A cette époque, en 1982, quand on interroge les Français, quand on leur demande, à votre avis que va-t-il advenir avec les retraites ? Eux pensent, à une vaste majorité, que la retraite sera bientôt à 55 ans. Pourquoi ?
Parce que c’était le sens de l’histoire. Et c’est avec cette histoire que nous devons renouer. Une histoire où le travail, le travail nécessaire, le travail qui émancipe, où le travail se marie avec le droit au repos, le droit aux loisirs, le droit à l’oisiveté, que travail et repos se mêlent, s’épousent, pour accoucher d’un bel enfant : le bonheur.

C’était le premier jour de retraite, mercredi dernier, pour Jean-Marc. Qu’a-t-il fait ? Il s’est rendu au ping-pong, où le président du club l’a aussitôt harponné, pour qu’il devienne formateur, pour qu’il encadre les jeunes. Et il a rejoint le club de randonnée, quatorze kilomètres, ouf, c’était dur pour une première, il a souffert.

Eh bien voilà le bonheur. Le bonheur de s’inscrire pour une rando.

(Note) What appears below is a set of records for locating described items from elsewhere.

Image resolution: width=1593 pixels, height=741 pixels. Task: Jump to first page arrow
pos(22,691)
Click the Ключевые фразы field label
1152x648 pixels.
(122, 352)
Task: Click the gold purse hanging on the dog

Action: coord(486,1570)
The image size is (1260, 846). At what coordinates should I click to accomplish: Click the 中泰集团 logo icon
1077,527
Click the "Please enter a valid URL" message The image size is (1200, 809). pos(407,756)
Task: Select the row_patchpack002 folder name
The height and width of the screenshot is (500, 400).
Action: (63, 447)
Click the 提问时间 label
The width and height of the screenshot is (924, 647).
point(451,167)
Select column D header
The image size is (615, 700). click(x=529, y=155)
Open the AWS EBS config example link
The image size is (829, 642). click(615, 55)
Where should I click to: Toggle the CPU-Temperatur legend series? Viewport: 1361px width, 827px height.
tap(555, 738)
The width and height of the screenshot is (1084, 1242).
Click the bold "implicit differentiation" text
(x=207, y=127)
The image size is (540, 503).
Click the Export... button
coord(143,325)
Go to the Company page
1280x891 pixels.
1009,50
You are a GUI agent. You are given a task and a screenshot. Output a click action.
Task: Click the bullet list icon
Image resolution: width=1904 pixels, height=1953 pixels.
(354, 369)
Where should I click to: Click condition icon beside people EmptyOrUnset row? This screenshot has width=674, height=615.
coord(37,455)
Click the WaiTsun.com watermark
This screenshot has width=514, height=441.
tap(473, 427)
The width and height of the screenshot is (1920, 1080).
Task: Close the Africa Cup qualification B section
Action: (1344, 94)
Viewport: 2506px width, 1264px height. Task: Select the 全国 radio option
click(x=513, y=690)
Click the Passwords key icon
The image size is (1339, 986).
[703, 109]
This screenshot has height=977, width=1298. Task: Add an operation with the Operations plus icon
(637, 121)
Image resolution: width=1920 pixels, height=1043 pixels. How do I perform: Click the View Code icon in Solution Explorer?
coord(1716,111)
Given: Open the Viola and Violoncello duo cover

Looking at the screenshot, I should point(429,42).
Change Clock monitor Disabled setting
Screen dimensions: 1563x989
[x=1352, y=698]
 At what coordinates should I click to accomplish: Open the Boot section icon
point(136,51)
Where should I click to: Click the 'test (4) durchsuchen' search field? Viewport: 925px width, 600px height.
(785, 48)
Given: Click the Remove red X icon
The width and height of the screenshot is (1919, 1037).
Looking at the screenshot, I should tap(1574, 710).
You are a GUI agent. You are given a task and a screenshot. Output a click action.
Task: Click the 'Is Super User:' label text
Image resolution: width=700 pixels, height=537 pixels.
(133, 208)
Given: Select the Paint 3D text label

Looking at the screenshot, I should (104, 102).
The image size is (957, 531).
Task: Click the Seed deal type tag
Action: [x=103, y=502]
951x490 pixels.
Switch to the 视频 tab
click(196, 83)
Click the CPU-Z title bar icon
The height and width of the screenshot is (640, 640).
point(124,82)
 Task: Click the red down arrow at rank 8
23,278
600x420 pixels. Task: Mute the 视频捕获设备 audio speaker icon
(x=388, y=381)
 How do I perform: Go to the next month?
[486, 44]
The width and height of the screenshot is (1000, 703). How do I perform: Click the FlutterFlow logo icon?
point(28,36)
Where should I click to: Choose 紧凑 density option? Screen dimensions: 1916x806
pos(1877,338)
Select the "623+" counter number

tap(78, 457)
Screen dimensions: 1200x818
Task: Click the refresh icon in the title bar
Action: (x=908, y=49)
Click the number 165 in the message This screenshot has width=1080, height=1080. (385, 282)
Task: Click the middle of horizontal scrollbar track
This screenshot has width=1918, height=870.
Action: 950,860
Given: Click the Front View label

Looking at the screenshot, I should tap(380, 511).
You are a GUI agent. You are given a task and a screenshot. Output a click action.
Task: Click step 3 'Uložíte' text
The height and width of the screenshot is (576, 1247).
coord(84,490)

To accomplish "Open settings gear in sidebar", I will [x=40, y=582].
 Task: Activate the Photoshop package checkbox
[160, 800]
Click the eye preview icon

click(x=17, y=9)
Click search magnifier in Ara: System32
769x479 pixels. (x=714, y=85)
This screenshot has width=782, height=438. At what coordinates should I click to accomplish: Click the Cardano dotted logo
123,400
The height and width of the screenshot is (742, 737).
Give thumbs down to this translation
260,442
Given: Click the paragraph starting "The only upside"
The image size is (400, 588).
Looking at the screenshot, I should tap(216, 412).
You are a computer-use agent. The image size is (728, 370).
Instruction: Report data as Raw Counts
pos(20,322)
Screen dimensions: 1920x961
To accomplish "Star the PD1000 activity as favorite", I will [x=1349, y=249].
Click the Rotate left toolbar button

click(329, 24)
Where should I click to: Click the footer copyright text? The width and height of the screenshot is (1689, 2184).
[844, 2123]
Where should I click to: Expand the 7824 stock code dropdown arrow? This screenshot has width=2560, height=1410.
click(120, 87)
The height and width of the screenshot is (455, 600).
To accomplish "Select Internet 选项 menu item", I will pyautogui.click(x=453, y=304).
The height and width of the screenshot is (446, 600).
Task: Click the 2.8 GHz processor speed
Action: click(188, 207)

Le bonheur de traverser la France à vélo. Le bonheur de préparer un gâteau au chocolat.
Le bonheur de prendre des cours de zumba. Le bonheur d’emmener sa petite-fille à la gym. Le bonheur de n’être pas usé, épuisé, essoré par le travail, mais d’avoir encore de belles années, de belles journées, en pleine santé, pour en profiter. Le bonheur.

Le bonheur qui, à entendre tous vos discours racornis, vieillis, tristes et sinistres, le bonheur qui demeure une idée neuve ici.

Vous faites pitié.

Auteur : François Ruffin

Source : Vous faites pitié (francoisruffin.fr)

Un commentaire

  1. Merci M Ruffin. Ils portent atteinte à notre santé physique et mentale. Je coupe le son dès que j’entends leur voix et leurs argumentaires pourris, parce qu’ils insultent notre intelligence et notre joie de vivre. Et je suis et je serai dans la rue avec ma pancarte, bien sûr.